Med students who don't know how to use a microscope? At all? My 14yo can use a microscope!

The rest of it's pretty cool, though. Can't wait for your follow-up on why side-of-the-bed is important for the physical exam :)


It's good to hear things are changing. I'm working with ChiliTechnology and hoping that more hospitals will implement the ChiliPad to help bring greater comfort to their patients. It's a mattress pad that allows heating or cooling of any bed - the entire surface, not just the pillow.


Glad they're doing so well.

I've liked each and every med student I've met, both in the rheumatology and cardiology clinics I visit. (In fact, the first time I met my electrophysiologist, I felt much more at ease with the student than I did with him!)

red rabbit

Hm... med students who have done no anatomy or histology, who wear jeans on rotation, but who are excellent at the bedside: McMaster, right? There are a plethora of approaches running right now, and it's interesting to see the take of a person who has been around for the change.

I did histology and anatomy, never wore jeans on rotation, and was drilled on approaching a patient from the right. I went to one of the most traditional med schools in the country.

I like to think I got a better basic education, but I did struggle with clinical skills at the beginning. Given that I understand the difference between science and woo largely based on the fact that I know the anatomy, histology, and physiology, I don't know that I'd trade my education for theirs despite appearances.

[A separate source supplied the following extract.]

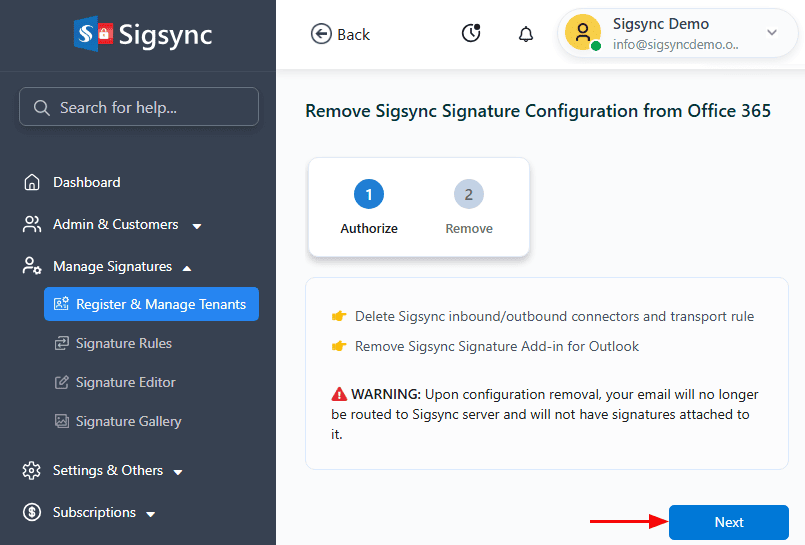
Task: Open the notifications bell icon
Action: click(526, 34)
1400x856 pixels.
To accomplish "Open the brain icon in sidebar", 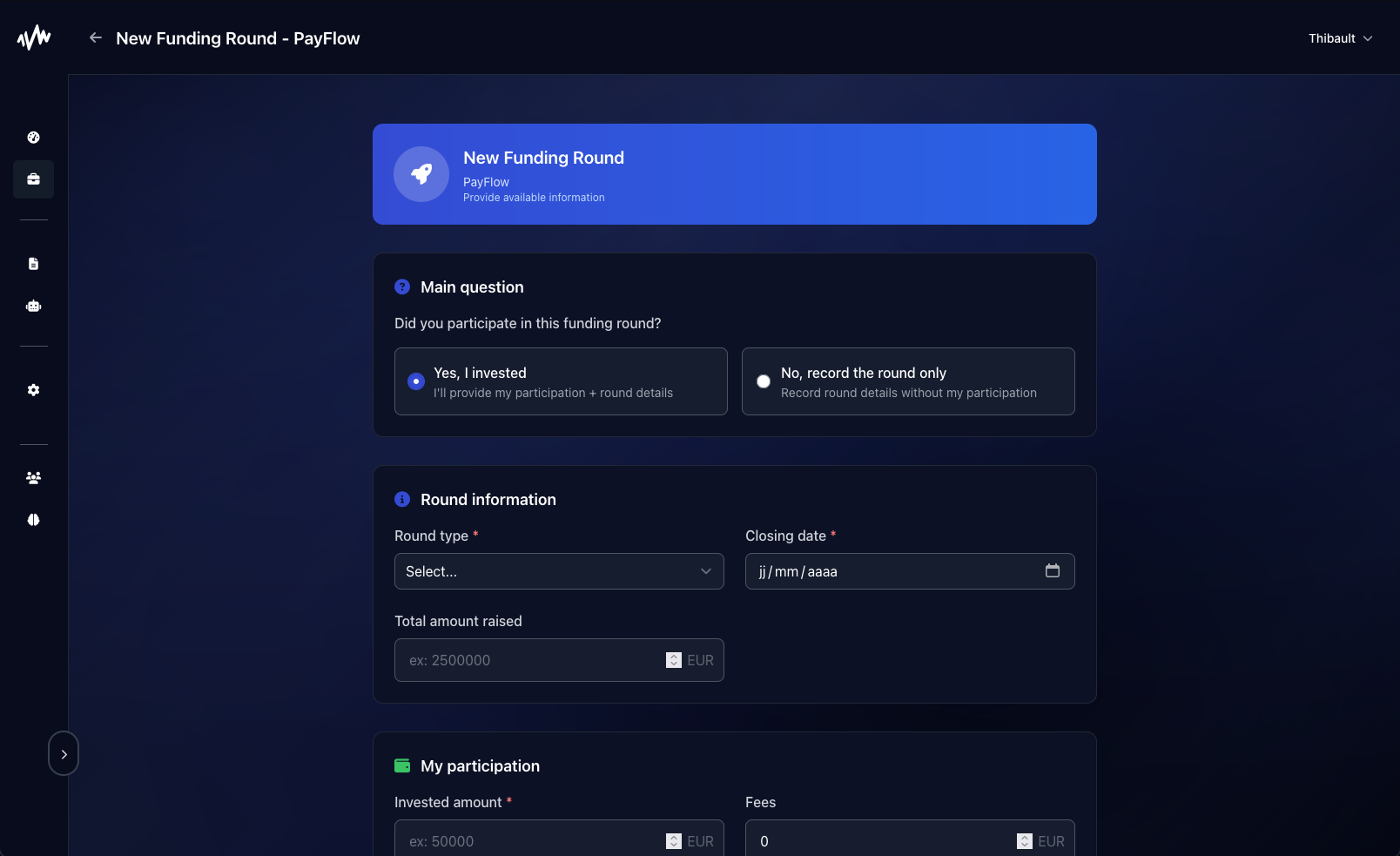I will [x=33, y=520].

The McMaster crop makes me wonder about the future of medicine. They have no concept of the mechanisms underlying the things they do. They (in my experience) have been susceptible to non-evidence based modalities and handwaving.


No, not McMaster but I believe our students were taught the same approach. My own training was about as traditional as they come so the difference is fairly dramatic. I haven't seen enough of them yet to see if this clinical comfort is at the cost of scientific soundness, as you suggest. Hope not.